Uma curva acentuada feita pelo piloto do quadricóptero chacoalhou o veículo e retirou Marcos de seus devaneios. Se agarrando ao batente da escotilha aberta, ele segura o fuzil com a habilidade natural de um soldado experiente. A missão era de reconhecimento, para localizar uma torre ou algo assim. Apenas Jules, o sargento que chefiava a missão é que tinha informações precisas sobre o alvo da busca, mas Marcos tinha suspeitas de que era algo impossível, algo que o levara a mergulhar em pensamentos distantes em busca de respostas racionais.
 
Moradores das cidades do além-muro costumavam visitar Brasília para sobreviver, traçando um comércio autorizado pelo poder maior do Domo. Eles traziam iguarias mutantes colhidas do Emaranhado, animais bizarros, frutas alucinógenas, remédios milagrosos e até mesmo armas modificadas com algum tipo de organismo vivo. Obviamente muitas destas tranqueiras eram proibidas e não era incomum de se ver um ou outro destes comerciantes sendo presos e tendo suas mercadorias apreendidas na passagem do portão, antes de voltarem pra suas vilas distantes.

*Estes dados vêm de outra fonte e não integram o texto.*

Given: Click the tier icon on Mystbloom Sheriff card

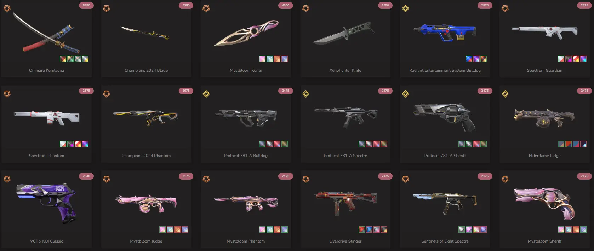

Certo dia um destes viajantes das terras ermas falou a Marcos sobre um tal obelisco. O velho desdentado não podia se sustentar de pé e se apoiava sobre uma bengala tosca de madeira retorcida, mal esculpida e suja. Sua barba aparentava alguma tentativa de cuidados higiênicos, mas sem sucesso, algum produto improvisado deixara veios negros misturados aos fios grisalhos, como se tivesse tentado limpá-la com óleo diesel.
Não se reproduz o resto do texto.